Maduraron a destiempo las frutas de aquel verano. Los duraznos jugosos y aterciopelados, las manzanas rojas y tentadoras. Los damascos, las sandías, las uvas y las naranjas.
Fue aquel un verano agobiante, con un sol abrasador que mantenía a las personas tumbadas, sin deseos de trabajar, esperando el refresco de la tarde.
A la salida del pueblo, un camino bordeado de palmeras llegaba hasta la finca de don Emilio Acosta Píriz. Ubicada al norte de Treinta y tres, la propiedad consistía en una amplia extensión de tierra dedicada a la labranza. Don Emilio junto a sus hijos y algunos peones, salían muy temprano a sus labores del campo y volvían cuando el sol del mediodía caía vertical.
Con ellas también se encontraba Merceditas, la hija menor de la familia Acosta Piriz, que acababa de cumplir sus quince años.
En la cocina doña Elvira, la esposa de Don Emilio, rodeada de latas de melaza y azúcar rubia, de canela y clavos de olor, iba preparando el almíbar y el caramelo a punto en ollas de cobre, donde se cocinarían los dulces y las mermeladas para consumir en el próximo invierno.
Aquellas dulzuras eran luego guardadas en frascos herméticos, y almacenadas en las amplias alacenas de la despensa. Todos los veranos la casa se inundaba de aquel aroma a frutas y dulces caseros.
Merceditas sentada bajo los árboles contaba muy entusiasmada a las muchachas, que esa tardecita había retreta en la plaza del pueblo y que ella concurriría con sus padres.
El paseo a la plaza a escuchar las interpretaciones de la banda, era para el pueblo un acto de importancia social.
Allí se congregaban los vecinos más relevantes del lugar con sus hijas y sus hijos casamenteros. Las señoras se ponían al tanto sobre las tendencias de la moda, los caballeros se reunían a conversar de política y las chicas paseaban del brazo con sus primas y amigas alrededor de la pérgola donde se ubicaba la banda. Al pasar junto a los jóvenes reunidos en grupos, cambiaban con ellos saludos y miradas cargadas de intención animándolos, de ese modo, a que se les acercaran.
Aquella tarde la familia de don Emilio Acosta Piriz llegó a la plaza en una volanta. Doña Elvira tomó asiento en un banco junto a unas señoras de su amistad, mientras don Emilio, en grupo de correligionarios, se ponía al día con las últimas noticias llegadas desde la capital.
Mientras la banda interpretaba un vals de Strauss, Merceditas, con un grupo de amigas, fue a dar una vuelta por la plaza. A un costado de la banda, se encontraba un joven alto, de cabello y ojos oscuros, que la miró interesado. Ella también se sintió tocada. Quedó pensando en él hasta el otro día en que volvió a verlo en la esquina de la iglesia, cuando pasó con su madre para la misa de once.

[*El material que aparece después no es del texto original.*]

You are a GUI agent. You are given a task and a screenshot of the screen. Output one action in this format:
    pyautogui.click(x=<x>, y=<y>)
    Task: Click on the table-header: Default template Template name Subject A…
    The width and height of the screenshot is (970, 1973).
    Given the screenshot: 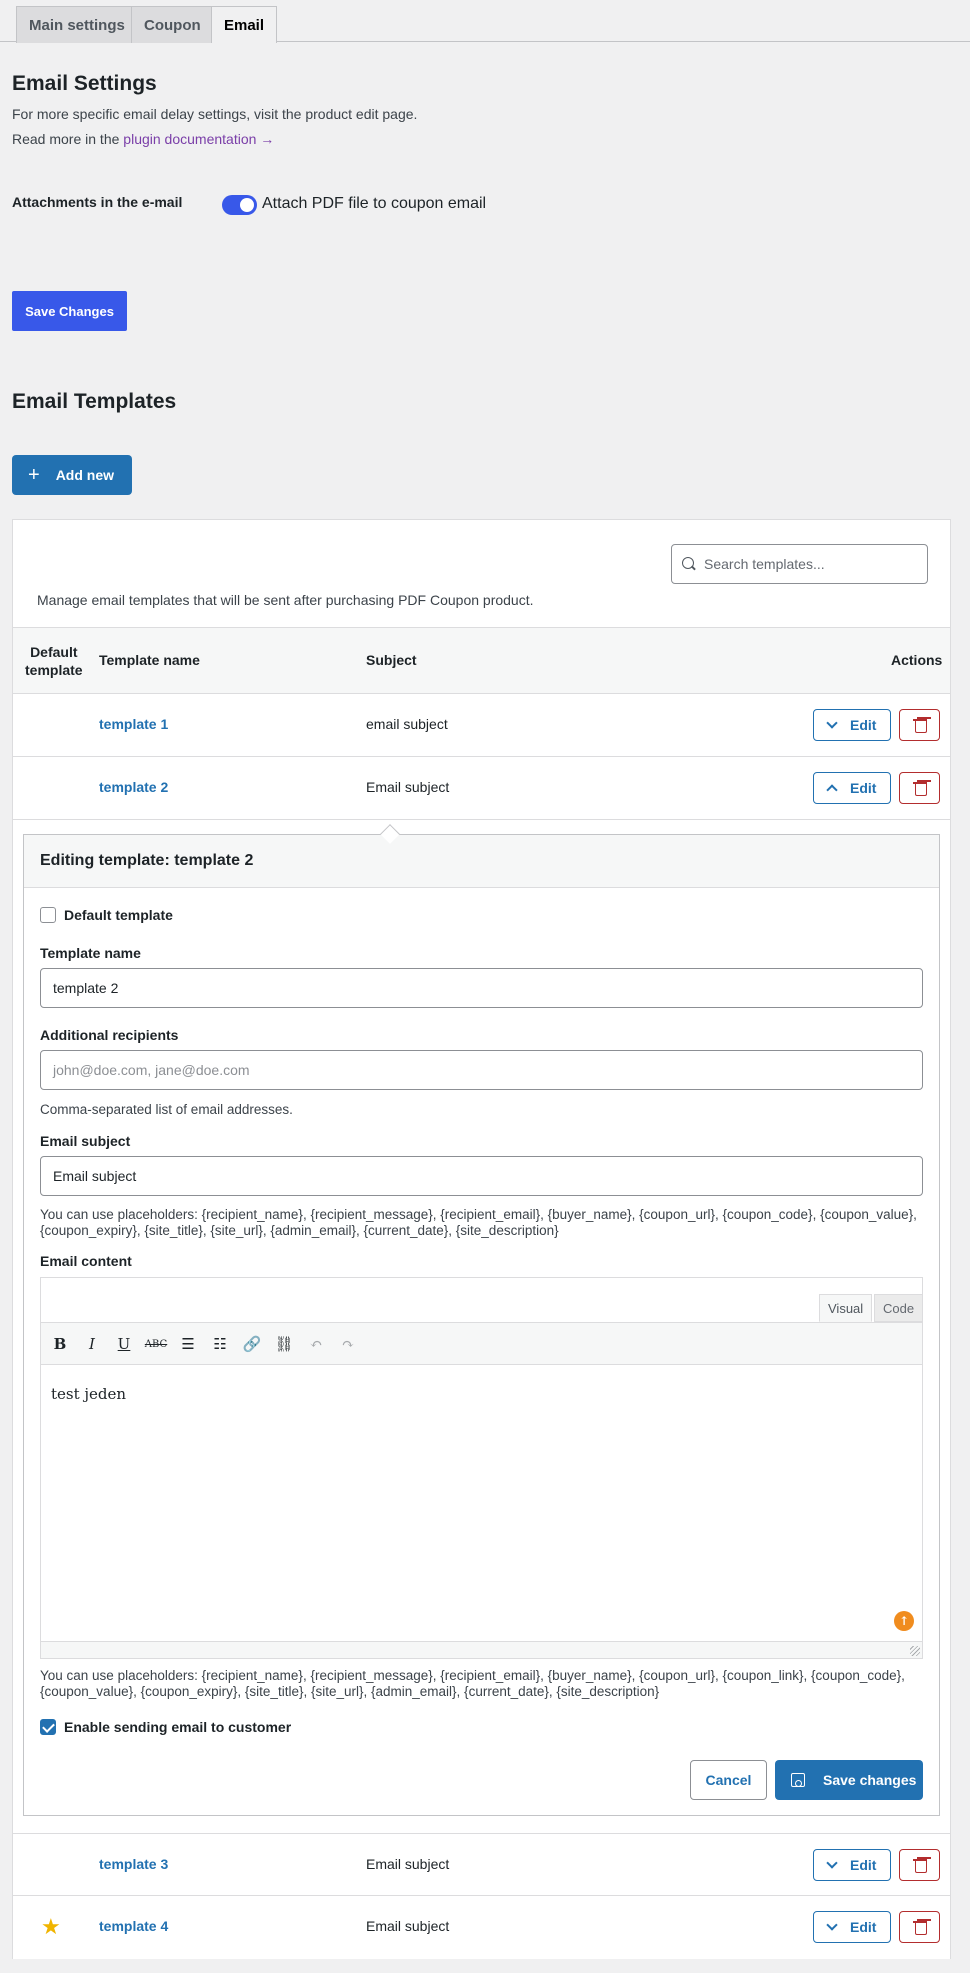 What is the action you would take?
    pyautogui.click(x=482, y=660)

Para la próxima tarde de retreta ya sabían ambos quién era quién. Presos del destino, se habían enterado que nada podía ser posible entre los dos. La familia de don Emilio pertenecía al partido político que gobernaba el país. La familia del joven era gente de Saravia. De todos modos, la primera tarde en que volvieron a encontrarse en la plaza, el muchacho se acercó y le confesó su amor. Ella lo aceptó de buen grado y le comunicó que pediría permiso a sus padres para que la visitara.
La madre juró que nunca, bajo ningún concepto, permitiría ella que un “blanco” pisara su casa. Demasiados familiares habían enterrado, caídos en batallas a manos de los blancos saravistas.
El padre se puso rojo de ira y gritó que nunca. Ni sobre su cadáver. La joven lloró, imploró. Las batallas ganadas y perdidas habían quedado atrás. Ellos ni siquiera habían nacido cuando esos hechos luctuosos ensangrentaron al país. Pero los padres no tranzaron. Jamás lo harían.
Desde entonces Merceditas fue solo una sombra recorriendo la casa. Un día recibió un mensaje.
Enterado el padre dijo que no permitiría esa unión bajo su techo. Que no había nacido el “colorado” que tuviese la osadía de atravesar la puerta de su casa. Y que si él se obstinaba en esos amores, abandonara la casa y se olvidara de que alguna vez tuvo padres.
La joven a medianoche estaba allí. El muchacho llegó y en ancas de su caballo se la llevó. Llegaron a la estación del ferrocarril y con los boletos en la mano corrieron por el andén. La campana del tren, que salía rumbo a la capital, amortiguó apenas el sonido seco de dos disparos.
Un viento porfiado intentó desprender de la mano del muchacho, los dos boletos marcados con destino a la gran ciudad del sur.
Maduraron a destiempo, las frutas de aquel verano.